Indeed, in literature, animals display human characteristics. And people sometimes display animal traits. Lest this offend, note that since the second century, each of the four New Testament Evangelists was paired with a character, a symbol, some of which are animals. These symbols did not reflect the character of the writer, but of his writing. Ezekiel 1:10 provided the “four living symbols:”
Their faces looked like this: Each of the four had the face of a man, and on the right side each had the face of a lion, and on the left the face of an ox; each also had the face of an eagle (NIV).

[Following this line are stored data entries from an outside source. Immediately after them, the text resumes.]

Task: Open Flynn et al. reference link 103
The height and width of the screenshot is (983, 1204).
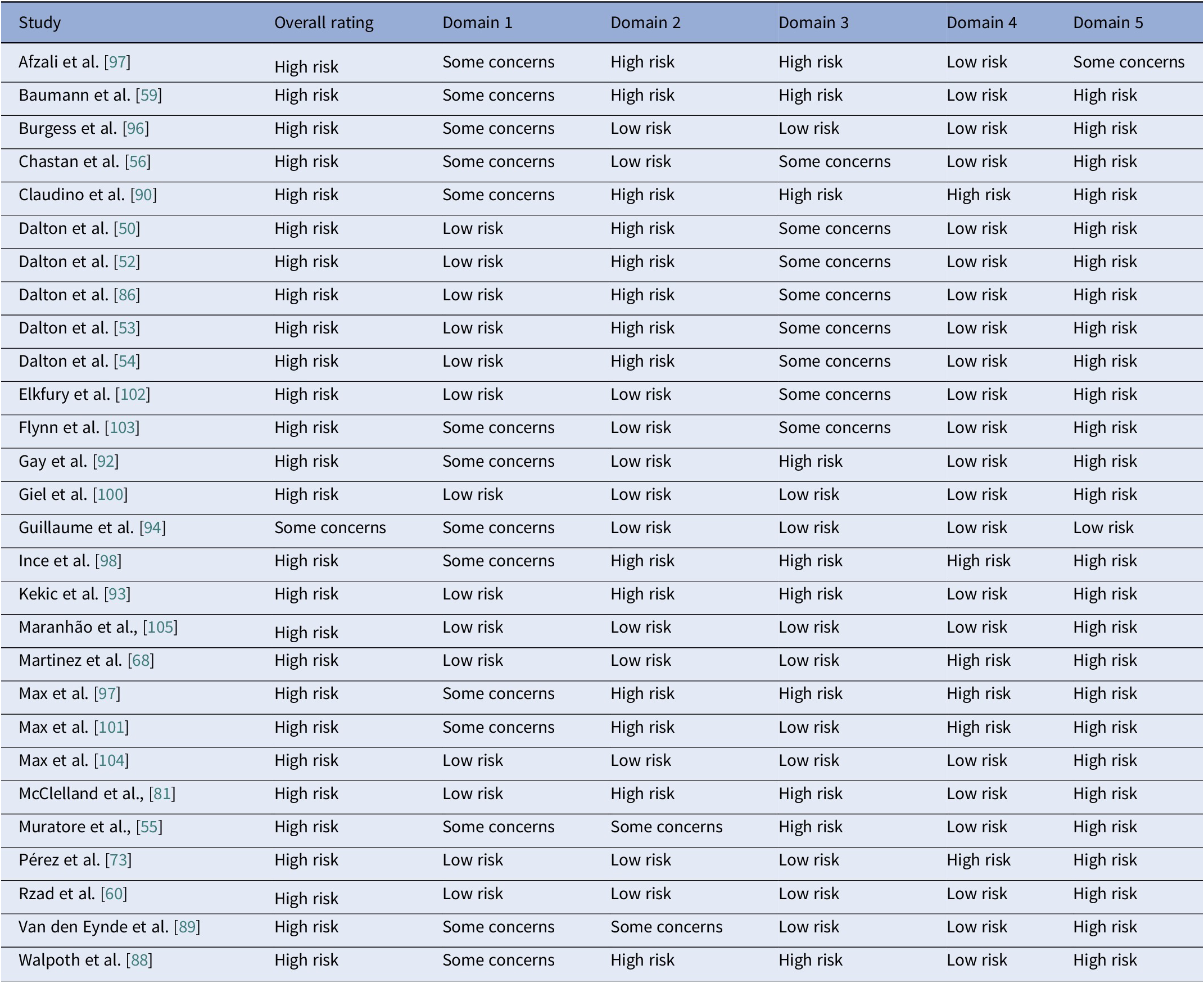Action: [x=123, y=427]
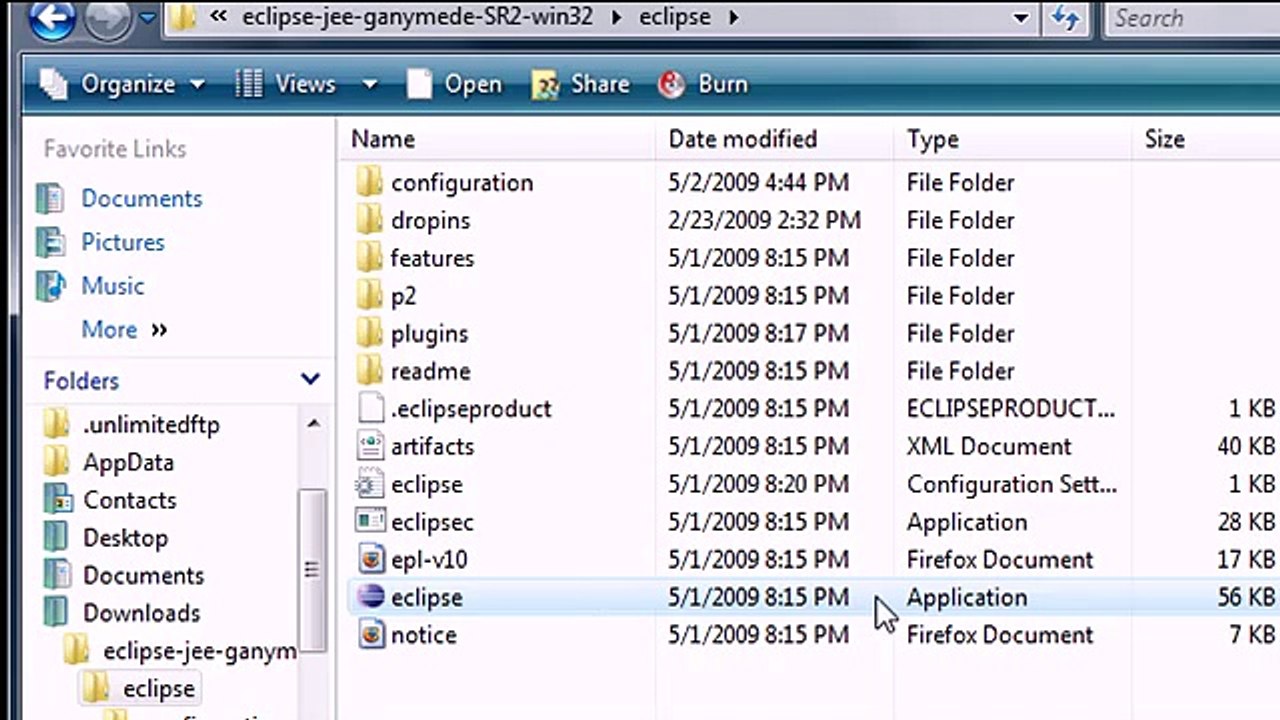Screen dimensions: 1280x720
Task: Select the epl-v10 Firefox document icon
Action: coord(370,559)
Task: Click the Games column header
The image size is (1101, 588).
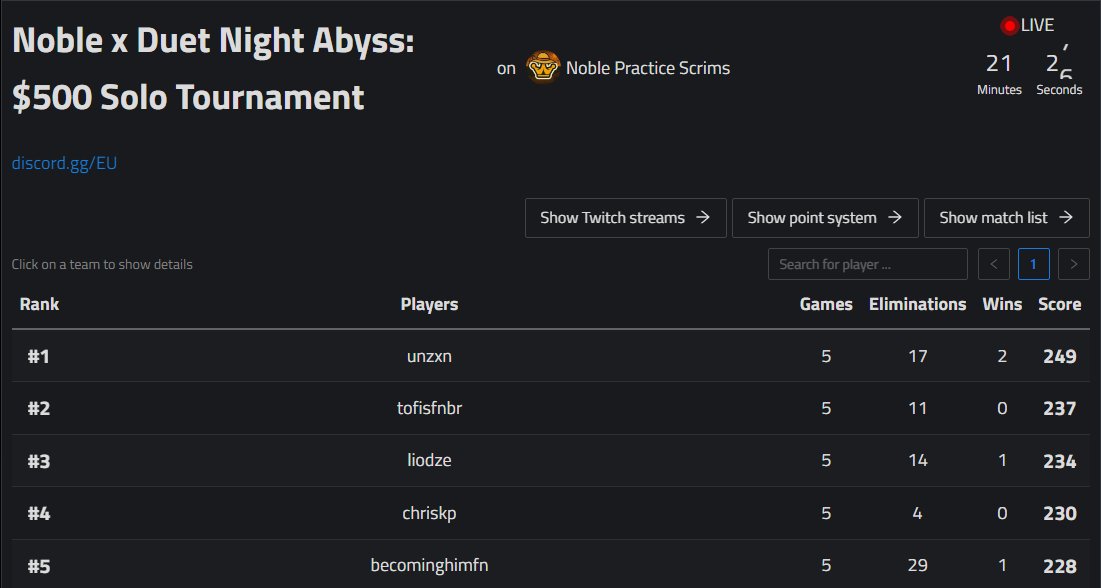Action: click(x=826, y=304)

Matthew’s symbol is a winged human being because his Gospel begins with the genealogy of Jesus. Mark’s symbol is a roaring lion for he writes of John the Baptist “the voice of one crying in the wilderness.” A winged ox symbolizes Luke as his Gospel begins with a sacrifice by Zechariah the priest. Eagles soar in the heavenlies, the very source of the “Word,” hence the eagle symbol for the Evangelist John. These symbols, tucked into corners of many ancient, beautiful paintings, identify the man.
Is there a special symbol that identifies each of our own lives? Something remarkable happens at every memorial service for departed friends. The pastor eulogizes, the best friend speaks, the spouse and the children share and the microphone is passed around to the guests. Amazingly, the joys and the trials of this beloved’s life melt down into one golden nugget of character, shining brighter than all the others.
One man is known for his cheerful smile and willing spirit to repair appliances. Another is known for his gentleman-like ways as he boldly pioneered in opening many countries to the work of Bible translation. A woman is the epitome of the thoughtful hostess. Surprisingly, it is not the grand achievements that are enumerated, but the sterling qualities of love, kindness and sweetness that touched hearts.
It makes you wonder—were each of us created to especially reflect one of God’s beautiful characteristics to the world? What little symbol would the painter tuck into the corner of a formal portrait of me?